◆ **WORK TO COMPLETE**
Return exactly the span of lines that opens with the line containing "Click the 10 second mark on time axis" and closes with the last line of the data, inclusive.

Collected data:
━━━

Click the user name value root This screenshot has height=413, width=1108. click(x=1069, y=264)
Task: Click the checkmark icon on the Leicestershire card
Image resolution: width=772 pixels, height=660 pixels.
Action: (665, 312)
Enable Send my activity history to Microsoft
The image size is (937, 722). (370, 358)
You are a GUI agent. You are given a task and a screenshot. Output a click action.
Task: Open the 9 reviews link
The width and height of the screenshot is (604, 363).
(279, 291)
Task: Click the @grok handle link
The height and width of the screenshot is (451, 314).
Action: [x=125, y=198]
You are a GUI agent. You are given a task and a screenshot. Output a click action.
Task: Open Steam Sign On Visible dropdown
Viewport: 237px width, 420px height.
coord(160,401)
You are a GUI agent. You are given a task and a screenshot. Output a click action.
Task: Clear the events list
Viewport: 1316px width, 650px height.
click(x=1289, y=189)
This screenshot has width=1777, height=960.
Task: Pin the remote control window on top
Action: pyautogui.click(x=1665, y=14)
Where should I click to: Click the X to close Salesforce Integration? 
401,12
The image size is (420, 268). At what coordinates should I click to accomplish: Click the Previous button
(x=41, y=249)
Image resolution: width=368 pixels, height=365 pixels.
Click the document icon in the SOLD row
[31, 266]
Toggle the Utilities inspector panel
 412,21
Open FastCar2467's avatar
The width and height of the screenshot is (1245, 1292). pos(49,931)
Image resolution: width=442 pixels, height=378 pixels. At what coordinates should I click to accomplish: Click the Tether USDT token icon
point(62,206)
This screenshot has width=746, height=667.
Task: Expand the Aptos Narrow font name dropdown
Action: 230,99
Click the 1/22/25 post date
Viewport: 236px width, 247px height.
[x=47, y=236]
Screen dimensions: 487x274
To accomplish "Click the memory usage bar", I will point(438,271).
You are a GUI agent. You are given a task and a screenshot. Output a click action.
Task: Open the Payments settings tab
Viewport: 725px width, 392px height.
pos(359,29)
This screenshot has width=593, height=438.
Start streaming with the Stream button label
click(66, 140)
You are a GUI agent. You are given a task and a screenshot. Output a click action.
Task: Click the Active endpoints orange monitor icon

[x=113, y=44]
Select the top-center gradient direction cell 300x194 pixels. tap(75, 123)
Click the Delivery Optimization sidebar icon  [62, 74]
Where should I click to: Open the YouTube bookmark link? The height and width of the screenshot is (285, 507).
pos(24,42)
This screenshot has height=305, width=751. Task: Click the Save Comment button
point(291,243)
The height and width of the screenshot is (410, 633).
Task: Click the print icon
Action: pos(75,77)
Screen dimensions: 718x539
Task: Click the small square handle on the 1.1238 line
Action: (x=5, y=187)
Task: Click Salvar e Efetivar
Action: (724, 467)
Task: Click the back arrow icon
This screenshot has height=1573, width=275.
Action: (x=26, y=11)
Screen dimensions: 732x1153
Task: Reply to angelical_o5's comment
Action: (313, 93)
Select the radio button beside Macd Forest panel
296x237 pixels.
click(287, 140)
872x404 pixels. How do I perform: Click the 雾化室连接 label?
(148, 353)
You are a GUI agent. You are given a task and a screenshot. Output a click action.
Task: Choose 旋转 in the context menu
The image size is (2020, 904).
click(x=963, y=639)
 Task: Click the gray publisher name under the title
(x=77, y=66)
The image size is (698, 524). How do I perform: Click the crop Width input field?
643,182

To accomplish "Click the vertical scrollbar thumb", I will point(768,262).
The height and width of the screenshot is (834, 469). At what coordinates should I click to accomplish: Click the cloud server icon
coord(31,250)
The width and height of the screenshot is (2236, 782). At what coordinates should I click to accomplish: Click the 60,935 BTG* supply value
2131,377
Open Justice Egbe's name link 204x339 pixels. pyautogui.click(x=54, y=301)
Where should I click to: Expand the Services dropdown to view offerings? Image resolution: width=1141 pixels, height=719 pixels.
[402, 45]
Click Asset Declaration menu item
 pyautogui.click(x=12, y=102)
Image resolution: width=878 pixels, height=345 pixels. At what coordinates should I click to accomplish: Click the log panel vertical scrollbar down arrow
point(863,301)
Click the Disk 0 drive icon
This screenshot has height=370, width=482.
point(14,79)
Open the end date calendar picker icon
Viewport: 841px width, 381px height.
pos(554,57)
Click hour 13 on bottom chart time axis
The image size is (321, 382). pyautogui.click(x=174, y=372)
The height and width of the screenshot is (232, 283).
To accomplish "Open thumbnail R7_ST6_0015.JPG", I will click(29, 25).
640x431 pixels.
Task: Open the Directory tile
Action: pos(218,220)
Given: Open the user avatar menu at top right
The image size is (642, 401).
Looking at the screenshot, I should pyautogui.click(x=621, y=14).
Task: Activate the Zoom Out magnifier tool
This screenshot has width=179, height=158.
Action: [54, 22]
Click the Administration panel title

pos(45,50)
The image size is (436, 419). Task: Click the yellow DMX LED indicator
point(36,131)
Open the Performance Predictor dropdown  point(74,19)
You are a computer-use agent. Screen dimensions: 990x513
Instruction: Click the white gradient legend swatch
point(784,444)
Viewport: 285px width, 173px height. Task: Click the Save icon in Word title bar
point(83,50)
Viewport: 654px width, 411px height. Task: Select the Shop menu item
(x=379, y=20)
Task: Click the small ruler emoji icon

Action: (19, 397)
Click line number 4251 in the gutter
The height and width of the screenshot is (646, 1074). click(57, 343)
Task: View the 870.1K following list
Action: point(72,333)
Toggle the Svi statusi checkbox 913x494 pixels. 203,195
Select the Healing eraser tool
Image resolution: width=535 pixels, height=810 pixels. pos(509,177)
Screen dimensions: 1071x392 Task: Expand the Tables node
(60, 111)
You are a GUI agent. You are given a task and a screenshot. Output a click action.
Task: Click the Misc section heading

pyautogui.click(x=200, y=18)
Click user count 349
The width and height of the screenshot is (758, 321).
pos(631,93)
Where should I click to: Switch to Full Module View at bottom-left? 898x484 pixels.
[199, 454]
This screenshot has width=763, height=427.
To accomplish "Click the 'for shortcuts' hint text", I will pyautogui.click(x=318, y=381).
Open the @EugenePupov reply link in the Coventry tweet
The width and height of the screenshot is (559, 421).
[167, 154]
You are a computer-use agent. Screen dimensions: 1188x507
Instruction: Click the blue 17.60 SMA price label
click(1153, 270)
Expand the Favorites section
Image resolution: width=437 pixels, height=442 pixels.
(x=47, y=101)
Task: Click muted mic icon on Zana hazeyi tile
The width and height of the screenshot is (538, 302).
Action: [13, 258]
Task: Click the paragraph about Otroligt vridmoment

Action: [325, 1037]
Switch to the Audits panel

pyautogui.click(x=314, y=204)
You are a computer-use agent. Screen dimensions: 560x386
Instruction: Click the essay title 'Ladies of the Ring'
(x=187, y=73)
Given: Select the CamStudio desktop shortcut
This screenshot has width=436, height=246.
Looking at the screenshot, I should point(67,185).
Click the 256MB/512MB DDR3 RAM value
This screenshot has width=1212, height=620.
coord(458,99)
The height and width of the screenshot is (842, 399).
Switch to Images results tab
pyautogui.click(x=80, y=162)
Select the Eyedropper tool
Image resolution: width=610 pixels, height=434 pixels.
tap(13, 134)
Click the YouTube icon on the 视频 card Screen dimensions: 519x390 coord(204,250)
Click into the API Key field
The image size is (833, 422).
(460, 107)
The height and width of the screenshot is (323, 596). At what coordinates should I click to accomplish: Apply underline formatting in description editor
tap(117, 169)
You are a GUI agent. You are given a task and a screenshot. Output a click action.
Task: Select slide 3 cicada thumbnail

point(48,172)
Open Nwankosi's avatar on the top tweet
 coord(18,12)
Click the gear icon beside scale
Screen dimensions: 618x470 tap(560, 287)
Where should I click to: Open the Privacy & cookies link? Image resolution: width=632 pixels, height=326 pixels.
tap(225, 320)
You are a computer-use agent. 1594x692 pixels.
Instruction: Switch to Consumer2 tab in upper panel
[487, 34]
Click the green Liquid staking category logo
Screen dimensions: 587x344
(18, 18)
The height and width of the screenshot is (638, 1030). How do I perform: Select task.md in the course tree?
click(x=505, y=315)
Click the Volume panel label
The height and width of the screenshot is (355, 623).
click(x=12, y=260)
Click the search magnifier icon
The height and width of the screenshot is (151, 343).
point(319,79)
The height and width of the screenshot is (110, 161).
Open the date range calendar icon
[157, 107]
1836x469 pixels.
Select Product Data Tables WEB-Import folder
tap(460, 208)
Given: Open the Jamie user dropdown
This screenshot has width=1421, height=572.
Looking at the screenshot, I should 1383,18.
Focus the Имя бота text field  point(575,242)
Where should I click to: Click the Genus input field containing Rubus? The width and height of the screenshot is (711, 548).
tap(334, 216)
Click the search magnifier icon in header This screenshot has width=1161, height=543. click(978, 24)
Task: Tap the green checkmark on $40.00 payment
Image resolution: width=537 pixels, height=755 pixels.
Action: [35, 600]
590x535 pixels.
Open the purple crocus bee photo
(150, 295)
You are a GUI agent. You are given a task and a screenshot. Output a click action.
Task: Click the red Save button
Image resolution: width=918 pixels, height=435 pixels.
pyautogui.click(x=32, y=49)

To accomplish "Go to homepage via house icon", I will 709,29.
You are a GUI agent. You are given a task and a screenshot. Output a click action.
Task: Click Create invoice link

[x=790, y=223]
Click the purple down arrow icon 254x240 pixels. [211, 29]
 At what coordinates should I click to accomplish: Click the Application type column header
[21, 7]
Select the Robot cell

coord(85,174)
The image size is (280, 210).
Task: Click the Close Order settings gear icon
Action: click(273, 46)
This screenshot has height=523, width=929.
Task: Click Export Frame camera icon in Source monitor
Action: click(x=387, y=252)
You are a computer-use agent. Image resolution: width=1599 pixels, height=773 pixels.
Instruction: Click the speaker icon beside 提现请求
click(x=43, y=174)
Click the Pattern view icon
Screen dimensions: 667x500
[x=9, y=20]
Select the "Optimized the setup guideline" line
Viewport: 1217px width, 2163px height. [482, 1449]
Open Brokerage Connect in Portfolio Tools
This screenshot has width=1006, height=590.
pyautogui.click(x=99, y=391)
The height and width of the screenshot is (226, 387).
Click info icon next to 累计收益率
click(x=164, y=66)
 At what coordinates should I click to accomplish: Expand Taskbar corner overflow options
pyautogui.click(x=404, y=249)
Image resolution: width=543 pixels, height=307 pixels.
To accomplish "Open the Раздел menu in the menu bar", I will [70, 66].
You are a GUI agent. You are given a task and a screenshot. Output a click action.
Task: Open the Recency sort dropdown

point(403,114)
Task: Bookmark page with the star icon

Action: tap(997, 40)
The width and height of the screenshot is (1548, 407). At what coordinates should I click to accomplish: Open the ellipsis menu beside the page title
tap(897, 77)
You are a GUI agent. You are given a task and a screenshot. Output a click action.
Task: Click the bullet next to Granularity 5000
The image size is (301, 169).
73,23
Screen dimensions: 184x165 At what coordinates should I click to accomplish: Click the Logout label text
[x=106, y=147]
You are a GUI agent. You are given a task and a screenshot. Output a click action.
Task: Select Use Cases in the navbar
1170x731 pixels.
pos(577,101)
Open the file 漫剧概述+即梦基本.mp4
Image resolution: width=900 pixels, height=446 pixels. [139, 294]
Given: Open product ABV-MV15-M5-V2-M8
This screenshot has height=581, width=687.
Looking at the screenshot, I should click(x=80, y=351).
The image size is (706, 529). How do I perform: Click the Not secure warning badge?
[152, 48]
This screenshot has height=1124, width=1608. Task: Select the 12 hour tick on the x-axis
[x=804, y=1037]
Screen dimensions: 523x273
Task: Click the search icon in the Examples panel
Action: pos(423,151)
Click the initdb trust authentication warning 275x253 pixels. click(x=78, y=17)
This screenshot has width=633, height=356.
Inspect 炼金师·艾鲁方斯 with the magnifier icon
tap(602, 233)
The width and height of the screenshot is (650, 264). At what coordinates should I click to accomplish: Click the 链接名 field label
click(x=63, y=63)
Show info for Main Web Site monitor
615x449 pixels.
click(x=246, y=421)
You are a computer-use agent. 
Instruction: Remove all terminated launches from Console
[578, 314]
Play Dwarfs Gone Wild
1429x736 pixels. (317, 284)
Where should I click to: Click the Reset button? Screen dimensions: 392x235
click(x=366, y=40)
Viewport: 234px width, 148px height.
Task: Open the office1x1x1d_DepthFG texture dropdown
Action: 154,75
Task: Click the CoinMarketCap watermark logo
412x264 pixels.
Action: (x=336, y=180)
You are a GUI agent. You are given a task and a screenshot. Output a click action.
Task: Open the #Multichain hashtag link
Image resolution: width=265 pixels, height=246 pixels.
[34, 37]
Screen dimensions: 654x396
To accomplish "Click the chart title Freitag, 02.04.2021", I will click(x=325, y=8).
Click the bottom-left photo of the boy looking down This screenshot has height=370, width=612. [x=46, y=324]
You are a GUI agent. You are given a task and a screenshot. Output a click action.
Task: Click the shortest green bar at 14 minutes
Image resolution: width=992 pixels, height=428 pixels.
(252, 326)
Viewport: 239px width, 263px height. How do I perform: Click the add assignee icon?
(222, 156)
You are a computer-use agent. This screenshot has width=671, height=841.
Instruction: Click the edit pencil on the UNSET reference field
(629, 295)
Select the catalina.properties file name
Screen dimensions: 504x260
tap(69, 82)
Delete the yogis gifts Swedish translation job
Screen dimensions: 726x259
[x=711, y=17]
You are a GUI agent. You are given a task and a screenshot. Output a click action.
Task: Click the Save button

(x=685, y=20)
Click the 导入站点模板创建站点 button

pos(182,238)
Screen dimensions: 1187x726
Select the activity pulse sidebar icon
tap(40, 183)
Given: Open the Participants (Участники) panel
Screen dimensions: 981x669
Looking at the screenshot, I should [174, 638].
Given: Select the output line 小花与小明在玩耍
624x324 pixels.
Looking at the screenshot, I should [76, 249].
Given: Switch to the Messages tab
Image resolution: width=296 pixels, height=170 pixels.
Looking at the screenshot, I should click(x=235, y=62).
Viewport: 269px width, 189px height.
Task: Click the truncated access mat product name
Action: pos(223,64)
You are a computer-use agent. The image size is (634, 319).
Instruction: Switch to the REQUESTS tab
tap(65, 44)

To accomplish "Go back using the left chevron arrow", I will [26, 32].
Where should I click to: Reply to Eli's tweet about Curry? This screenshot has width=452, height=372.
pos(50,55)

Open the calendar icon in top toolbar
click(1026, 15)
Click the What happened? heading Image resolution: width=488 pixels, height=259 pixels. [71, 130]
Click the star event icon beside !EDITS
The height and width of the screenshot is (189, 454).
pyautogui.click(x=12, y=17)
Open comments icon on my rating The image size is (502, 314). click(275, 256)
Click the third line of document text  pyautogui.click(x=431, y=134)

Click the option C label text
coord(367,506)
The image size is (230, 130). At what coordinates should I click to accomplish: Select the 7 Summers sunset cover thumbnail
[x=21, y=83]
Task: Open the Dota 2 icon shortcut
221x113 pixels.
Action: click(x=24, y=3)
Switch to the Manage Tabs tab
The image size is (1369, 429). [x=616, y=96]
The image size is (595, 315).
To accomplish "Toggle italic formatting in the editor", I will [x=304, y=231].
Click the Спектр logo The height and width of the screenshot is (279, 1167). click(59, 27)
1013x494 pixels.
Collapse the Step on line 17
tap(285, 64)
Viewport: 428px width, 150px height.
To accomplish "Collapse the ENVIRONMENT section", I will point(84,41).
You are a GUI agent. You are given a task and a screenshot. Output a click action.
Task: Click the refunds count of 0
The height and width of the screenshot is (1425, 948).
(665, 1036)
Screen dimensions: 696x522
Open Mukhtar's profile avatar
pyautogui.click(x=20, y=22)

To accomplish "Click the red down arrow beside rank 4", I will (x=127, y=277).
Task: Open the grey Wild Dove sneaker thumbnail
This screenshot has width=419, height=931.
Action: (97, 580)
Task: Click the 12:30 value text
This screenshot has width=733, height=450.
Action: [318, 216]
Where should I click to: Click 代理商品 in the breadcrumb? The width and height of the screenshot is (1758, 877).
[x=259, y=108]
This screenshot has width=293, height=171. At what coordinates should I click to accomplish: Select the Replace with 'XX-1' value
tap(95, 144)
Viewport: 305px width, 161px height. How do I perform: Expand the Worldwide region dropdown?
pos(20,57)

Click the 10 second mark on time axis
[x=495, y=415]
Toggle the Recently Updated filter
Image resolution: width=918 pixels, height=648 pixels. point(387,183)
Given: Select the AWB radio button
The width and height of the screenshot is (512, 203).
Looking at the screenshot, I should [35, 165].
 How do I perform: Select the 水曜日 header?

━━━

◆ **EXERCISE OUTPUT**
Click the 10 second mark on time axis
[x=495, y=415]
Toggle the Recently Updated filter
Image resolution: width=918 pixels, height=648 pixels. point(387,183)
Given: Select the AWB radio button
The width and height of the screenshot is (512, 203).
Looking at the screenshot, I should [35, 165].
 How do I perform: Select the 水曜日 header?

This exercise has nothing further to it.